The Humanzee
Le Festival d’Avignon

4
Reviewer's rating

The “Off” Festival in Avignon is a place where you can find little plays from all around the world offering unique attempts to create something new. I got into “The Humanzee” because the actors were promoting their play in the main street of Avignon city, trying to catch passers-by and potential audiences members. In the small but cosy Laurette Theatre, a good fifteen people are attending the play. The actors welcome them in white scientist outfits. What is all about ? The mystery is kept from the audience…until all of them are asked to join the ‘scientists’ on stage.

The Humanzee is an interactive play that will ask the audience to perform various tasks. From simple choices to more complex questions asked, you’re not only a witness of what is going on and what has been written or rehearsed by the actors. The audience is more or less the main actor – or “subject” – of this “experiment”. The result is a mix between a game and a psychological test with four parts and four different challenges that you have to overcome in order to be the only remaining human on stage.

After being given stickers with random numbers, the first part lets you answer “yes” or “no” to a lots of questions. The dozen people who chose to go on stage are now divided given their answers. “Are you a boy ?” “Are you single ?” “Do you have any sexual fantasy?” “Should you deserve to remain on Earth if half the of humans died ?”…the questions cover a large spectrum of themes. Are the people on stage being honest ? Do they go where the majority is? The ‘scientist’ who asks the questions is unsettling the audience individually by asking them for details, examples and explanations of their choices.

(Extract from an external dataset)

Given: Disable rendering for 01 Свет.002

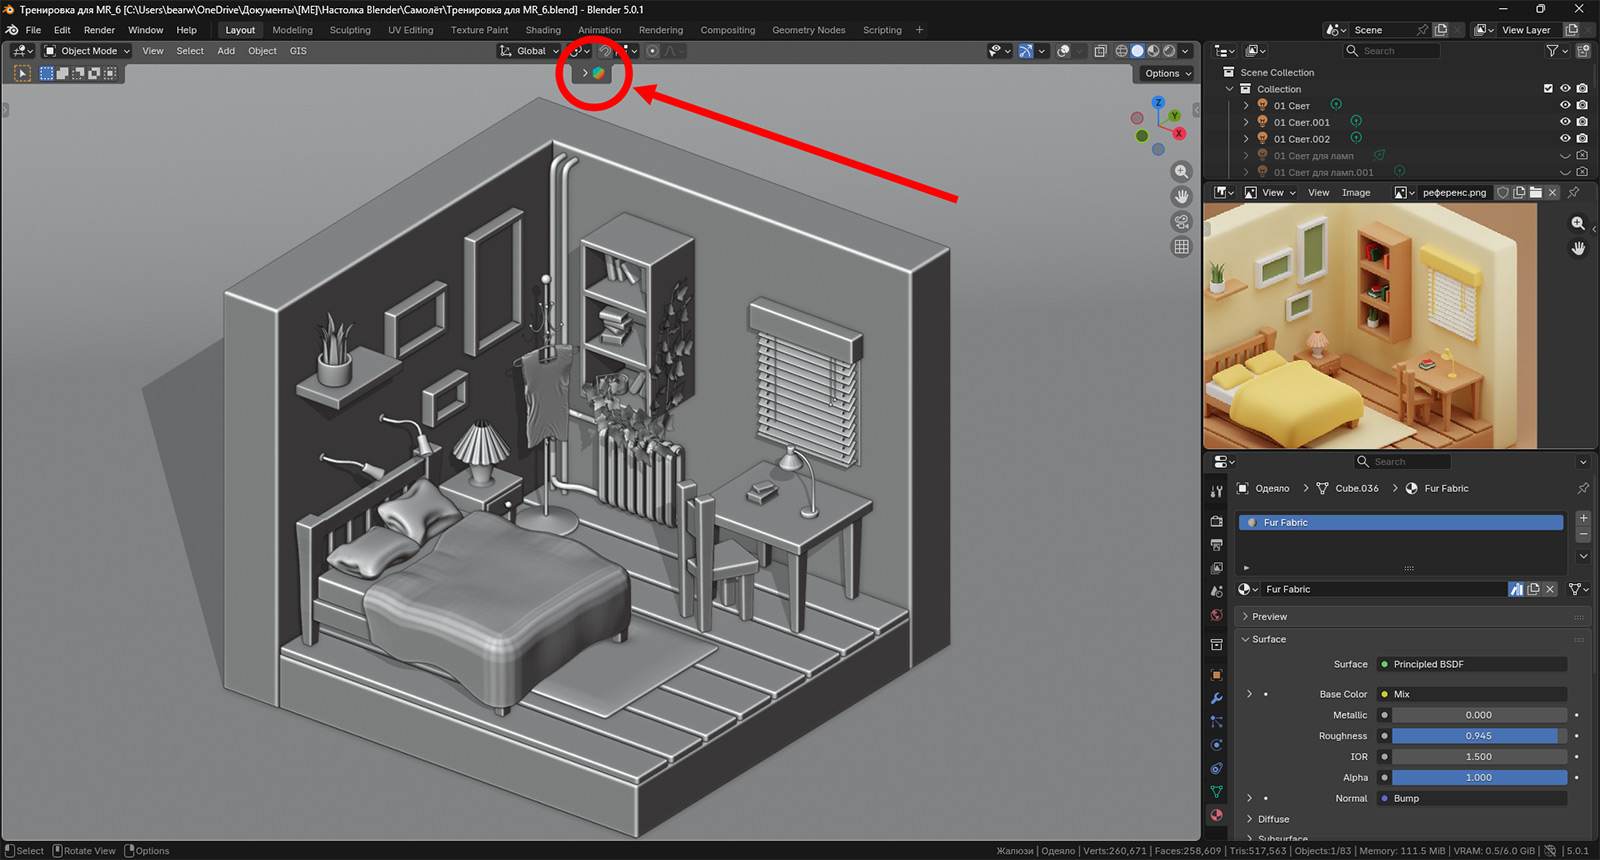Looking at the screenshot, I should (1582, 139).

Even the more shy participants are getting into the game. For the second part of the play, only 10 people and two groups of people remain on stage. With a banana in their hands, they are asked to stare at a member of the other team. The bodies of these two strangers are close and even though it is an awkward situation they often laugh when trying to stare at each other. The “experiment” is repeated a few times and you are then asked to whisper a secret to your new friend. How can you share a secret with a stranger you met only 20 minutes ago? It creates more and more awkward situations. Once again, the play was giving us a chance to socialize and at the same time created boundaries between people.

That’s why at the next step we were asked, in a half-circle, to give a banana to the person we felt “the more connected to”.. After this stage only four subjects, two couples, remained. With one person blindfolded and searching and the other giving directions, their goal was to find a banana placed randomly on stage. For the last part, the two remaining individuals were comfortably seated and a new game made them answer questions or perform actions. The play remained connected to the audience who remained observers : some questions could be asked of them too. The audience had the power to choose the winner given what they observed during the last hour. A vote was cast and the winner given a little prize.

After the show, young director Wong Chun Ho told us he was inspired by real experiments made by the soviet scientist Ilia Ivanov. The “humanzee” indeed was an attempt to create an hybrid between the human species and the chimpanzee in the 1920s. Indeed what’s the difference between us and that another animal species, given that we have more than 99% of our DNA in common? The play does not give you any answer but rather make you reflect on your experience. Even though it is only an introduction to behavioural and psychological tests in groups, The Humanzee connects people in a short amount of time with an interesting interactive system of questions, games and improvisation.

By putting you at the core of its mise en scène, the absurd, funny and often unsettling play is a refreshing break during the Festival d’Avignon. The Humanzee tries to ask you what is the essence of being human as a social and cultural species. When asked about his future, Director Wong Chun Ho reveals he may adapt his psychological and interactive play to engage people with what’s at stake in Hong Kong right now. We recommend following these young creative people with attention in the coming years.

A summary in French 

L’Humanzee est une pièce interactive et satirique hong kongaise où le public est invité à participer à une expérience scientifique. Avec quatre défis à relever et un seul vainqueur à la fin, les spectateurs se prêtent à un jeu psychologique et social qui les pousse vite à réfléchir jusqu’où ils sont prêts à aller…et quelle est la vraie nature de la condition humaine.